Arturo Medina’s campaign for a seat on the San Juan Bautista City Council has not been flashy. Very few signs have been displayed, very little information distributed. But that doesn’t mean the residents of San Juan do not know who he is.

As a former planning commissioner for the city, Medina knows what it takes to sit in public office. But he said he hasn’t pushed his campaign because his role as a husband and father took priority with a recent death in the family.

“I feel good about the campaign,” he joked. “Of course, everybody that I talk to says they’re voting for me.”

After six years on the planning commission with near-perfect attendance, Medina wanted to spend time with his family. He stepped down two years ago and is now making a bid for a seat on the City Council.

“I think it’s an excellent time to make a change,” Medina said. “The timing was right.”

When first appointed to fill John Hopper’s seat on the planning commission, Medina did not have an opinion on the issues before him and abstained from voting in the first three meetings.

“I didn’t want to vote blindly just to go along or against something until I fully understood the issues,” he said. “There were no training classes offered to us when I was appointed until recently. At that time you just jumped in and got your feet wet.”

A “frustrating” issue that needs to be changed at the Council level, Medina said, is the information provided in Council packets. When a project is denied at the planning commission level then goes to appeal at the Council level, he said all the hard work put in at the planning level is overturned in a matter of 20 minutes based on limited information in the Council packets.

“Here,” Medina said, “we spent months on a project and it gets appealed, but when I showed the amount of information and the minutes (from the Planning Commission) to one of the City Councilmen, he said, ‘Well that’s not what my information packet looks like.’ They’re getting a condensed version. They should have the minutes and everything that transpired with that issue.”

Another disturbing issue that takes place at the Council level, Medina said, is information given in the packets are not being read by some of the Councilmembers because they ask a question whose answer is in their packets.

The city’s infrastructure is the biggest challenge confronting the new Council in the immediate future. One major concern is the city’s water storage tank, which needs to be replaced for adequate capacity. The present tank has been known to get low because there was no pressure to fill it.

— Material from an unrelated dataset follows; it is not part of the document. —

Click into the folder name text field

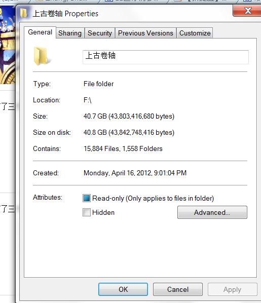(x=166, y=57)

“My concern is if that tank is down low, what happens when we have 35 homes here, another 30 apartments there, and we have another heat wave?” he said. “I think the most urgent thing is to figure out the water tank to maintain the pressure and be able to have adequate fire protection.”

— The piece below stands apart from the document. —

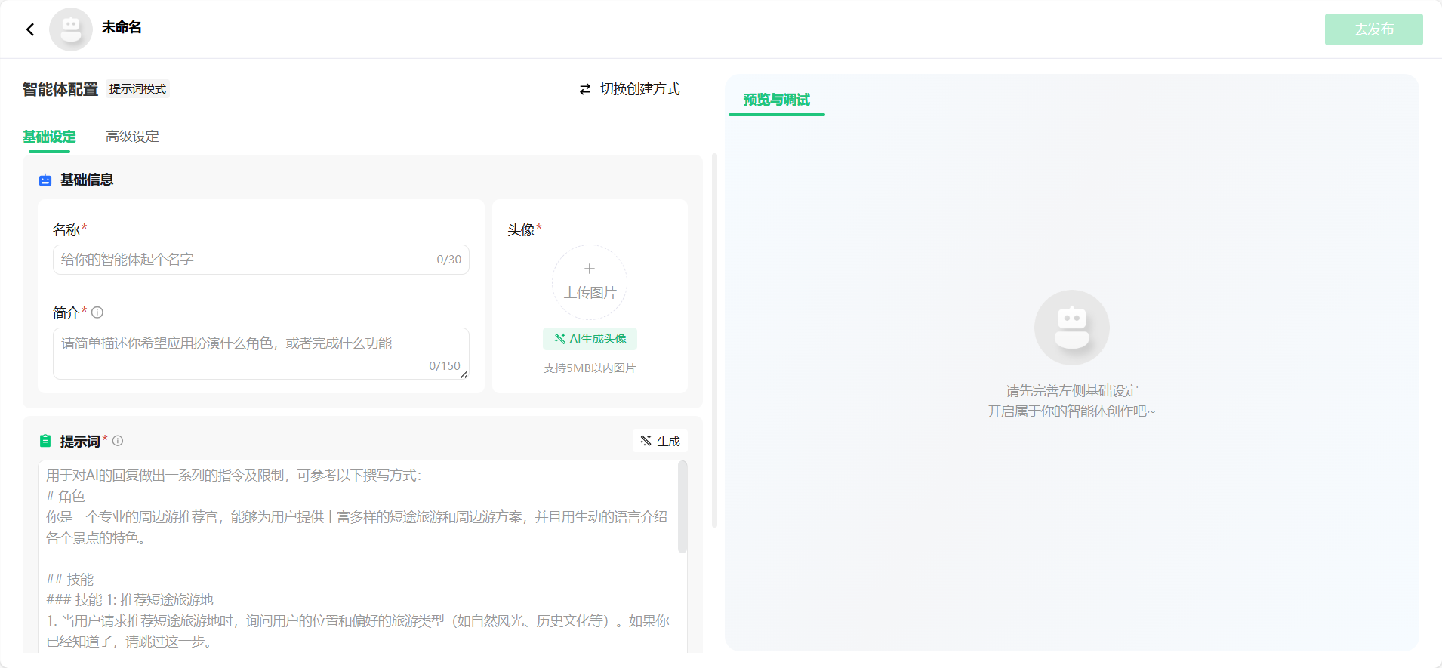The width and height of the screenshot is (1442, 668).
Task: Select the 预览与调试 tab
Action: tap(776, 100)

A San Juan resident for nine years, Medina was born in Gilroy and raised in Santa Clara. Growing up, he was surrounded by plum and pear orchards that were being removed for expressways and other development.

“The whole place just started to be overcome by development,” he said. “When I moved here I thought I didn’t want that to happen here, and when I was approached I said it was something I could do.”

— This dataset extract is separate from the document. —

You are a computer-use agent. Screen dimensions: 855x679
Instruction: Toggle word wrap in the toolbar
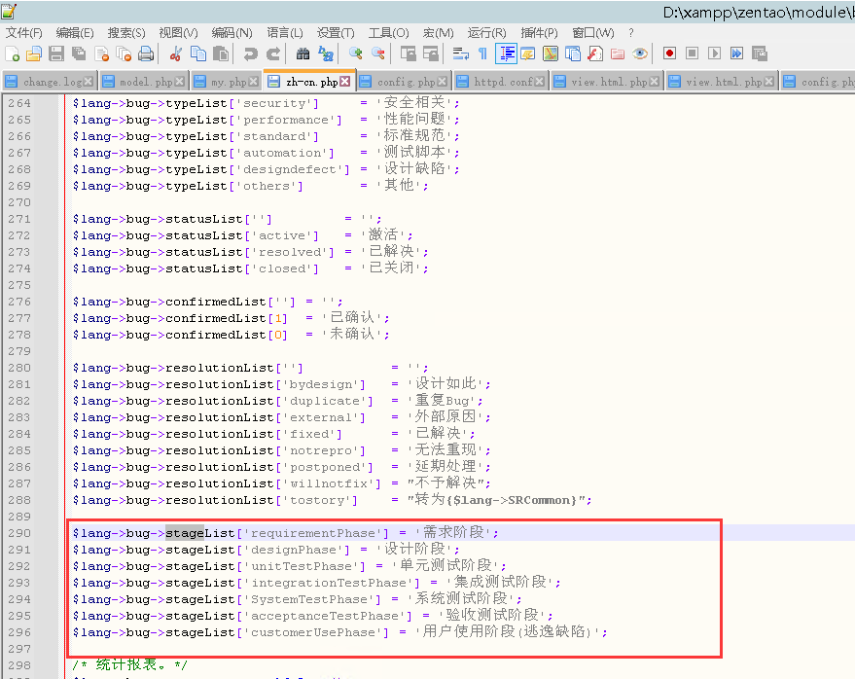[x=461, y=54]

But it wasn’t just development that was an issue. Medina said the issues with the city’s infrastructure began to unfold. The city’s focus should be on infrastructure and not development, he said.

Medina would like to go beyond maintaining the city’s services, to improve the quality of life and get the city working with the Chamber of Commerce because business has been bad for many local merchants.

“I’m running because I want to do what I feel is better for San Juan and I think that is the case with many of the people,” he said. “It’s just a matter of getting them out to vote. If the average voter is tired of feeling they have no input with the city, they need to vote for me.”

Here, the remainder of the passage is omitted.